E há na equipa de Paulo Fonseca uma semelhança incrível com tudo isto. Ontem, não ganhou o apuramento para a fase seguinte e ainda pode ser eliminado; mas ganhou algo bem maior. Ele hoje sabe que os jogadores dele não duvidam do seu processo de jogo e que o processo já é, também, deles. A vitória começa em Pyatov quando recolhe a bola depois de um livre directo. O guarda-redes como os comuns poderia, tendo em conta a situação e desespero, sabendo que precisava de marcar um golo com muita urgência, pontapear a bola para os colegas que se deslocavam na frente. Mas não. Não é isso que o treinador pede, não é isso que o treinador quer, não é para isso que o treinador trabalha. Ele coloca a bola jogável pelo chão. Rapidamente, como se impunha, mas a tentar fugir da aleatoriedade do jogo. O resto, o facto da equipa ter entrado dentro da área com a bola controlada, o facto dos jogadores terem feito pausas para dar tempo à chegada e ao movimento dos colegas, o não terem rematado de fora área assim que tiveram possibilidade, o não terem despejado a bola na área de qualquer forma, o terem combinado para tentar furar a defesa, e o terem criado uma possibilidade de quem finaliza fazer um passe para a baliza, é motivo para o treinador sorrir até ao final da sua carreira.

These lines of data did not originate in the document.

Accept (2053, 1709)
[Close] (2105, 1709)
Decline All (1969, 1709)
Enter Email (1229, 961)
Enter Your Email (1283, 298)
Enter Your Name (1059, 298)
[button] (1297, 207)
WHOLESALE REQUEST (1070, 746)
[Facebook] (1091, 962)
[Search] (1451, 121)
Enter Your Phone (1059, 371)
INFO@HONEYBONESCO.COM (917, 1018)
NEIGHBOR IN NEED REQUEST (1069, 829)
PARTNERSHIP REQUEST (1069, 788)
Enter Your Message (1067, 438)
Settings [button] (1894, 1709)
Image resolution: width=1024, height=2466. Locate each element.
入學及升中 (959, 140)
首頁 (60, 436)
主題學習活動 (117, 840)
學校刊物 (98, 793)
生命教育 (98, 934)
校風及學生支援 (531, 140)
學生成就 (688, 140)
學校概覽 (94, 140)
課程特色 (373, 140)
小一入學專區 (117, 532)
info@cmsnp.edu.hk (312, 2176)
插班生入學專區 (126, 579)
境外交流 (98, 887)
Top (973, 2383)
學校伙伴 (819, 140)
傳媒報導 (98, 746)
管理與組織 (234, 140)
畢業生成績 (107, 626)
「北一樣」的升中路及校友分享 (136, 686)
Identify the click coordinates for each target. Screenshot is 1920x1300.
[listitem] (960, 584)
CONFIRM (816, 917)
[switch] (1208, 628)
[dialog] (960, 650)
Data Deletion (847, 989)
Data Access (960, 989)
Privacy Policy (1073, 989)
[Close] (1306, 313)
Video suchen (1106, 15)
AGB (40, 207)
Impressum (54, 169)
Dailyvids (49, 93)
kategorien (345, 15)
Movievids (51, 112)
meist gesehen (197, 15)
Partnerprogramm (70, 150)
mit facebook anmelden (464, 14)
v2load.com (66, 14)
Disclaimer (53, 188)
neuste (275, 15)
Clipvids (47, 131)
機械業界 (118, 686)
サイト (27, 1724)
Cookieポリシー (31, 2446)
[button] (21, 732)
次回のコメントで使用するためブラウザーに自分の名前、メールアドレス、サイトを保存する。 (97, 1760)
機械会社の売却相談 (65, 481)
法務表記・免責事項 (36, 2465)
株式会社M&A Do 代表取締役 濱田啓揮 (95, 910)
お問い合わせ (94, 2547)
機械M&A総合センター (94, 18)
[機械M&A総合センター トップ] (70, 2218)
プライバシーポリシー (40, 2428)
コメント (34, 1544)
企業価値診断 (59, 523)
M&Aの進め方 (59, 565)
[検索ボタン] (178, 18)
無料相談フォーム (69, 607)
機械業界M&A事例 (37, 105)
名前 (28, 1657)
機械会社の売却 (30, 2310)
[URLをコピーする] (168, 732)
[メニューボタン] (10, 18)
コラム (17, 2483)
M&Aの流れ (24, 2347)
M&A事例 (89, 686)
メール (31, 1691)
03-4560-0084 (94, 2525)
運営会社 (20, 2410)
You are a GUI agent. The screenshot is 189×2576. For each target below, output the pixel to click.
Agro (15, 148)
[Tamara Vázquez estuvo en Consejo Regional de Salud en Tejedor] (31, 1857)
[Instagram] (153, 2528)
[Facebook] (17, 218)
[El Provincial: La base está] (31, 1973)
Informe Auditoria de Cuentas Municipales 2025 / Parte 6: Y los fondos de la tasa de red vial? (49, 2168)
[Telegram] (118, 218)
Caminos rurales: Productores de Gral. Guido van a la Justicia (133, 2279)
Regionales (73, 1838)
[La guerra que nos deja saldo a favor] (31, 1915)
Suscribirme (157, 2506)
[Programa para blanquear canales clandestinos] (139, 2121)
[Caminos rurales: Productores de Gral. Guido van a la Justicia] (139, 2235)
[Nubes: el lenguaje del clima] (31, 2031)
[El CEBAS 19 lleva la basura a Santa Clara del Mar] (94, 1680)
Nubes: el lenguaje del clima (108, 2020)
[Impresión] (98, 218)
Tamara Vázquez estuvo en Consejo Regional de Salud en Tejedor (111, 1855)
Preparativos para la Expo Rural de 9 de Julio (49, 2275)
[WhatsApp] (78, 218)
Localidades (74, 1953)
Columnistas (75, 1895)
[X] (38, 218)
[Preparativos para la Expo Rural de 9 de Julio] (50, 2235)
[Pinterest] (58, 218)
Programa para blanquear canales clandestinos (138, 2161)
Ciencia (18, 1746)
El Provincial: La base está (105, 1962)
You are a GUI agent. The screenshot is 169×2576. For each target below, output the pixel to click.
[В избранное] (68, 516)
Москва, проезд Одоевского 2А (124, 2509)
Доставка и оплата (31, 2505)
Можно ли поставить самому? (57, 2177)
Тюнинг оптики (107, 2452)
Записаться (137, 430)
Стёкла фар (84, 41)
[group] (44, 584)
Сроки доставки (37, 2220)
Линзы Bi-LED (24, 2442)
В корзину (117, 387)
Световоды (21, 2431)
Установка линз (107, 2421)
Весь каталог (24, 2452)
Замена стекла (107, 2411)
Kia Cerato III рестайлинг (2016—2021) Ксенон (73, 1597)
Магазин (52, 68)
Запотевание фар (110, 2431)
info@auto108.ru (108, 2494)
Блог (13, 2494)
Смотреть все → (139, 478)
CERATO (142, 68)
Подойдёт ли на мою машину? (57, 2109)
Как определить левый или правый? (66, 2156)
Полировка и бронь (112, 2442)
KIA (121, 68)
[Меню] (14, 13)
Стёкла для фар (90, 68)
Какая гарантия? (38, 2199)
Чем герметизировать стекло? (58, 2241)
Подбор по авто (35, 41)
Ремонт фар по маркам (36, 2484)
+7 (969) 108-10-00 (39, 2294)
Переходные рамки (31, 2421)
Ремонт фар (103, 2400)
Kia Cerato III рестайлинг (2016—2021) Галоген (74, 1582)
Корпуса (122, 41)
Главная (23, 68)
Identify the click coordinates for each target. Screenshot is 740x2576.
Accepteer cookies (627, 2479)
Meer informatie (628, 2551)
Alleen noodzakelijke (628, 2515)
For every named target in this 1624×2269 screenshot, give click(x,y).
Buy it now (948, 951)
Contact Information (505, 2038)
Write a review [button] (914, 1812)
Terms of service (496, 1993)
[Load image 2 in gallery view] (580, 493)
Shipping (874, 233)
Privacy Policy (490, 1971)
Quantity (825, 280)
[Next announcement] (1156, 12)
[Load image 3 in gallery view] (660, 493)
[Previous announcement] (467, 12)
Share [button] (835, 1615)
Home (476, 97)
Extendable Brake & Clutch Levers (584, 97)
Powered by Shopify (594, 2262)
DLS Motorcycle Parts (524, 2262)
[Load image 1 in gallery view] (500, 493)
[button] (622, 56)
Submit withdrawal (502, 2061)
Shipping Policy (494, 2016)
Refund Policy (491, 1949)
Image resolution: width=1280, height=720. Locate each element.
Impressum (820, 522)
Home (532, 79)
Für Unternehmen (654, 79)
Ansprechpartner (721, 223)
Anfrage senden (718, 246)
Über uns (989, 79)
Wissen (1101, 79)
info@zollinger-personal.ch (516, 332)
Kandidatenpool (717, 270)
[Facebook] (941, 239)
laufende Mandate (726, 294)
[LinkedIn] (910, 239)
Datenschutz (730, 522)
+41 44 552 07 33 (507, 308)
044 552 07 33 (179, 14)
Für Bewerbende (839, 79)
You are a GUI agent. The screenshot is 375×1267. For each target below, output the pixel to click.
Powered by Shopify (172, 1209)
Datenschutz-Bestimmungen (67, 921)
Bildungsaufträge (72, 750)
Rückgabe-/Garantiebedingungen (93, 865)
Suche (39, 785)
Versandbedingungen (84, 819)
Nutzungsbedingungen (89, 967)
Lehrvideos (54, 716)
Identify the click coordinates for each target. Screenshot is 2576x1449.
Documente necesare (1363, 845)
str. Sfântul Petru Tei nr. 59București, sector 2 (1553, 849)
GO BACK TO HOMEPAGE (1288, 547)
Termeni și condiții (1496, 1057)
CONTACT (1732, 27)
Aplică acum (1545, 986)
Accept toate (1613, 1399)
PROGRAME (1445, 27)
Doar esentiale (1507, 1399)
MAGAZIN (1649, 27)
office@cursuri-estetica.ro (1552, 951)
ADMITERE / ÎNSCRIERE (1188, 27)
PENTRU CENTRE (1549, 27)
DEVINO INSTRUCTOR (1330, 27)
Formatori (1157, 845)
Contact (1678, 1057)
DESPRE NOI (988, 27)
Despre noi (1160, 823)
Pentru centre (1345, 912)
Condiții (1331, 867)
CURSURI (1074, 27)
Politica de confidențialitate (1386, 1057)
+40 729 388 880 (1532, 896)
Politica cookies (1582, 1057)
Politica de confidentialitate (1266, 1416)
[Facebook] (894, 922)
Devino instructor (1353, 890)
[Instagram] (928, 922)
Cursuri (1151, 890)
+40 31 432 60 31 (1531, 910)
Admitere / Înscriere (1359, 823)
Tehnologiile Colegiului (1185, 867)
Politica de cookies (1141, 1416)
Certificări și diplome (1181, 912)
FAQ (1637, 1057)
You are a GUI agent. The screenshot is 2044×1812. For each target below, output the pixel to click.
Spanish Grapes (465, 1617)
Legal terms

Ainda que não o tenha feito naquele momento, talvez pela tensão do jogo e por sentir que não estava terminado. Paulo Fonseca não é Cruyff, não é Sacchi, nem é Guardiola. Mas é um treinador à sério, ainda que sejam outros a conquistar Ligas dos Campeões. Ser treinador com T é ser isto. Os outros podem ganhar mais e por isso serem mais falados, mas eu espero sempre que a diferença entre um treinador de nível mundial ou um qualquer curioso do jogo seja bem evidente.